Neben der Sitzpraxis, dem Zazen, wurde mit uralten Merksätzen aus der Lojong / Geistestraining Tradition gearbeitet. Dabei geht es um Anweisungen die der altindische Meister Atisha Dipankara vor ca. tausend Jahren seinen Schülern unter vier Augen gab, um ihnen zu helfen sich vom Gefangensein in ihrem Ego zu befreien. Diese Schüler haben die Slogans an die nächsten Schüler weitergegeben bis auf den heutigen Tag. Slogans wie: „Betrachte alle Erfahrung als Traum“ oder „Erforsche die Natur des ungeborenen Bewusstseins“ wurden als Hilfe zur Erfahrung der offenen, zeitlosen Natur des Gewahrseins angeboten. Oder: „Weise alle Schuld dem einen Punkt zu“ d.h. die Anhaftung an ein ich als Wurzel des Leidens. Oder: „Versuche nicht der Schnellste zu sein“ d.h. sich nicht vergleichen, sich nicht in einen Konkurrenzkampf mit anderen einlassen. Oder: „Grüble nicht nach über andere“ sondern meditiere darüber was deine Abwehr, oder was deinen Widerwillen verursacht etc.

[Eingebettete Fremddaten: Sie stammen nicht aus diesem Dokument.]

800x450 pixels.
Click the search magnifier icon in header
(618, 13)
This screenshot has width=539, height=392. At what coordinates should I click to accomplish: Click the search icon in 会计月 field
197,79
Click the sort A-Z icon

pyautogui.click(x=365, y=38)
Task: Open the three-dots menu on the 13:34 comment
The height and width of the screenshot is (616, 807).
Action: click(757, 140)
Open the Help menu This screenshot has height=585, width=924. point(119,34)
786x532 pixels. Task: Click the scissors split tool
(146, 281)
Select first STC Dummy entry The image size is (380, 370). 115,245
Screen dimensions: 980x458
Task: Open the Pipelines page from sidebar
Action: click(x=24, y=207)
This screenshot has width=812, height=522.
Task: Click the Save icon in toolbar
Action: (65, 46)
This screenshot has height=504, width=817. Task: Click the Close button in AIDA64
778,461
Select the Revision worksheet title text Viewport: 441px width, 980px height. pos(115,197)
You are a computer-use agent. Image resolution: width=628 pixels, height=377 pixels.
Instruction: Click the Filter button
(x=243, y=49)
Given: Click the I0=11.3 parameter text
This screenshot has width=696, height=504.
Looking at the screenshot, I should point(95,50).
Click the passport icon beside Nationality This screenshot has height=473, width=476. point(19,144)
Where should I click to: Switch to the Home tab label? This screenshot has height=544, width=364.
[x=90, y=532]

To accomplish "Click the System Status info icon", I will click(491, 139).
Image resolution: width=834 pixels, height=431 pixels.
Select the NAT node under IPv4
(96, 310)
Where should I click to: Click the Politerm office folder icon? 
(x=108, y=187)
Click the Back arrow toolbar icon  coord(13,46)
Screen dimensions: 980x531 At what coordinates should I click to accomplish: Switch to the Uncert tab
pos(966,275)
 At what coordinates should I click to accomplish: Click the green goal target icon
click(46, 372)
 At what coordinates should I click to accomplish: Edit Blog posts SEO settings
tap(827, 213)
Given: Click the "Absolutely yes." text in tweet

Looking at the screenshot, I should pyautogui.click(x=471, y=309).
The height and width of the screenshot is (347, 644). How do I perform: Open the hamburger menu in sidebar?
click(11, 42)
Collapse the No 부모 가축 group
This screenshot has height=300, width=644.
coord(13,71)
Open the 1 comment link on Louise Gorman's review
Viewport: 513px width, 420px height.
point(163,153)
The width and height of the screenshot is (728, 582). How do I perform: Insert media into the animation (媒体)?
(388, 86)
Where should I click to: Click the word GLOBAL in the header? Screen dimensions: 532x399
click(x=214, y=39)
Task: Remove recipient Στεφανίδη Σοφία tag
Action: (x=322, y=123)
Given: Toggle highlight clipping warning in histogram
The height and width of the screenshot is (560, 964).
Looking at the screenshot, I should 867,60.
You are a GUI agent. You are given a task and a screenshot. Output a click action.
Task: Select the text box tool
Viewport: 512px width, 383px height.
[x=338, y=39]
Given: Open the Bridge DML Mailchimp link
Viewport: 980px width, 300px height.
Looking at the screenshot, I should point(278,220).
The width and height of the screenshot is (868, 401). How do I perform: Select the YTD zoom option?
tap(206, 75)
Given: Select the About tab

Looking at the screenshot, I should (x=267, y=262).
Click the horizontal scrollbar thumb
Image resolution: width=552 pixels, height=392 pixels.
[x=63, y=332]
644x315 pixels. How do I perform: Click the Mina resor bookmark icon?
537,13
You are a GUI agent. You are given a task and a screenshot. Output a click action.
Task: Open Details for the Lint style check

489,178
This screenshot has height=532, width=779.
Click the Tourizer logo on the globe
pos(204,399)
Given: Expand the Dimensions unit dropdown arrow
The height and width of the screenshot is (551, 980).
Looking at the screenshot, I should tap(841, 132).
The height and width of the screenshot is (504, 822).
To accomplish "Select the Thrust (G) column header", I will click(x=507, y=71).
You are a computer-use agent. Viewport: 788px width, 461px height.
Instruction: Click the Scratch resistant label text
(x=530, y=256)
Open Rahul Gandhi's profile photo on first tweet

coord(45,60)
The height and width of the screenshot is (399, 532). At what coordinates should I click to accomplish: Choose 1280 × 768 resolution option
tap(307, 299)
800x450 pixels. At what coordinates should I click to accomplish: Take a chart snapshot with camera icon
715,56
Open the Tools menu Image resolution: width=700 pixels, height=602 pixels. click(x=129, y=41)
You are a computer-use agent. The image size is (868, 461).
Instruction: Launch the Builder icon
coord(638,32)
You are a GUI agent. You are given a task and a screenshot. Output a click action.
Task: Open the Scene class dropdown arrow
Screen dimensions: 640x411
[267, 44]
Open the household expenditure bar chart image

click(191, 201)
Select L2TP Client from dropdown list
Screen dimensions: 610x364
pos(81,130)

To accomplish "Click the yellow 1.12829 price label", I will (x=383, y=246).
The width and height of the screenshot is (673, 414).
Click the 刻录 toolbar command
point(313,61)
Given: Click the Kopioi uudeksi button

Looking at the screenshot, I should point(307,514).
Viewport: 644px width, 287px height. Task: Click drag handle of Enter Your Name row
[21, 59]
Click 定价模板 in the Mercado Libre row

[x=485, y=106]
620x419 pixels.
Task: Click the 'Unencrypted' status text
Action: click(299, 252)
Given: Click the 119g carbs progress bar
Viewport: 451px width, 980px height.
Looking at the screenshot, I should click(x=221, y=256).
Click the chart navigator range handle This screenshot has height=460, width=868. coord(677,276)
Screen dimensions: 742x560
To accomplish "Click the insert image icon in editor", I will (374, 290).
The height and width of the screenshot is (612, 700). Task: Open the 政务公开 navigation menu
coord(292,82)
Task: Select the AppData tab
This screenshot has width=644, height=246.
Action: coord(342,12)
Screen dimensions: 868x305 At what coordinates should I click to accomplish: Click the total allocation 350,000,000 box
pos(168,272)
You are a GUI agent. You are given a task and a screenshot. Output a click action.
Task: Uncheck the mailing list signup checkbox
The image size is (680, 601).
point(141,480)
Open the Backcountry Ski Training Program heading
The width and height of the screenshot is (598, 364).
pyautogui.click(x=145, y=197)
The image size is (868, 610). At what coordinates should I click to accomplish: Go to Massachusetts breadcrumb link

Alles diese Merksätze wurden als Ansporn geboten für eine Arbeit mit den eigenen Gewohnheitsmustern und mit dem Festhalten an ein kleines Ich.

Ein besonderes 'Highlight' der Winterpraxisperiode waren die Stunden mit der Shuso Christine Rainer. Sie leitete die Teilnehmer in der Kunst des „Sensory Awareness“ an. Das sind einfache Bewegungen, die dazu dienen die Körperwahrnehmung bzw. das Körperbewusstsein zu vertiefen, zu schärfen oder zu erweitern. Sie nannte es „wach werden durch bewusstes Wahrnehmen“. Diese Stunden wurden von den WeggefährtInnen mit grosser Wertschätzung angenommen; sie boten eine ideale Ergänzung zur Sitzpraxis des Zazen und trugen zu einer entspannten Atmosphäre bei. Nach dem anregenden Vortrag von Christine Rainer über Sensory Awareness nannte sie der Doshi Mathias halb im Spass „Body-dharma“.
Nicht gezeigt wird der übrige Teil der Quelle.